Collected data entries:
┄┄┄┄┄┄┄┄┄┄┄┄┄┄┄┄┄┄┄┄

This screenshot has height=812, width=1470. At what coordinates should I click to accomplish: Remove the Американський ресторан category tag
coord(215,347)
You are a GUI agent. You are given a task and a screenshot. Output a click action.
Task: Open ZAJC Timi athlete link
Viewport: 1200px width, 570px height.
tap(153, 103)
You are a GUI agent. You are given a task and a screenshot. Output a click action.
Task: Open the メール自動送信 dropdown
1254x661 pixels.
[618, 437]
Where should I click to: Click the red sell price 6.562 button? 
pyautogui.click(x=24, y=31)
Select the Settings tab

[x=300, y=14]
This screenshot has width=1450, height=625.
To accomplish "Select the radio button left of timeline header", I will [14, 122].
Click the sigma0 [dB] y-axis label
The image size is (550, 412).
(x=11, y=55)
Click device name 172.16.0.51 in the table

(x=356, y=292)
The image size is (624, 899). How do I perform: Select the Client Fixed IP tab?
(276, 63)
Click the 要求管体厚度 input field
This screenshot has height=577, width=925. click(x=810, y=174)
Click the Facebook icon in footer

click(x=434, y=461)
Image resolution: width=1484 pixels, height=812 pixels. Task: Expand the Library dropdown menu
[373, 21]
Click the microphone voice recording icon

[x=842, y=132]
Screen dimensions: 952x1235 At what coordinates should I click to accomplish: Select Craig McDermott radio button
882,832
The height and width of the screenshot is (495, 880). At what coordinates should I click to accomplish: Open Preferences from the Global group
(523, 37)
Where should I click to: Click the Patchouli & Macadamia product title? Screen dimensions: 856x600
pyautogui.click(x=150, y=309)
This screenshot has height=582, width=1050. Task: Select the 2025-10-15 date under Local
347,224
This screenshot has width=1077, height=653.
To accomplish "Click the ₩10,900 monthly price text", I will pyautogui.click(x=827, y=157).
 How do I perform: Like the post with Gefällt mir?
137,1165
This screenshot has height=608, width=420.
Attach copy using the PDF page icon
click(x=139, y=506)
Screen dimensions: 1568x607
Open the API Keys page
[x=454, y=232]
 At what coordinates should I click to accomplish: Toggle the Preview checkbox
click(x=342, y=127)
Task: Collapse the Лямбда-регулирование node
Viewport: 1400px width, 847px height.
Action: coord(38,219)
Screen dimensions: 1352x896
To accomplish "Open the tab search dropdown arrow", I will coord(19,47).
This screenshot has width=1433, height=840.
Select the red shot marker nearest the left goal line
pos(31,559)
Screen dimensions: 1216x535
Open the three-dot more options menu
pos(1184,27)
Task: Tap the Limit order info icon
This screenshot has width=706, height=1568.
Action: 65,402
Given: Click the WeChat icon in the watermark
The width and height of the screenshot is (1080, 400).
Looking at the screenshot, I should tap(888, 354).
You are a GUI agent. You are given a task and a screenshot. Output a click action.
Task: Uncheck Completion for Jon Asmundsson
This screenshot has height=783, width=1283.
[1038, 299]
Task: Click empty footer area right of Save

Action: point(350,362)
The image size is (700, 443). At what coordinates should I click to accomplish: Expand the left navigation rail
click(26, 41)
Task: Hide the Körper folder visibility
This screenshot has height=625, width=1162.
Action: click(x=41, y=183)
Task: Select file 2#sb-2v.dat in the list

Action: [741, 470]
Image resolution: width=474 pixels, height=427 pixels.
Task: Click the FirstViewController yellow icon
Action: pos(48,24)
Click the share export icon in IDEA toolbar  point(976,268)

┄┄┄┄┄┄┄┄┄┄┄┄┄┄┄┄┄┄┄┄

Assignment:
In the entries above, find the line with "Task: Hide the Körper folder visibility", then retype it and every line after it exactly.

Result of this exercise:
Task: Hide the Körper folder visibility
This screenshot has height=625, width=1162.
Action: click(x=41, y=183)
Task: Select file 2#sb-2v.dat in the list

Action: [741, 470]
Image resolution: width=474 pixels, height=427 pixels.
Task: Click the FirstViewController yellow icon
Action: pos(48,24)
Click the share export icon in IDEA toolbar  point(976,268)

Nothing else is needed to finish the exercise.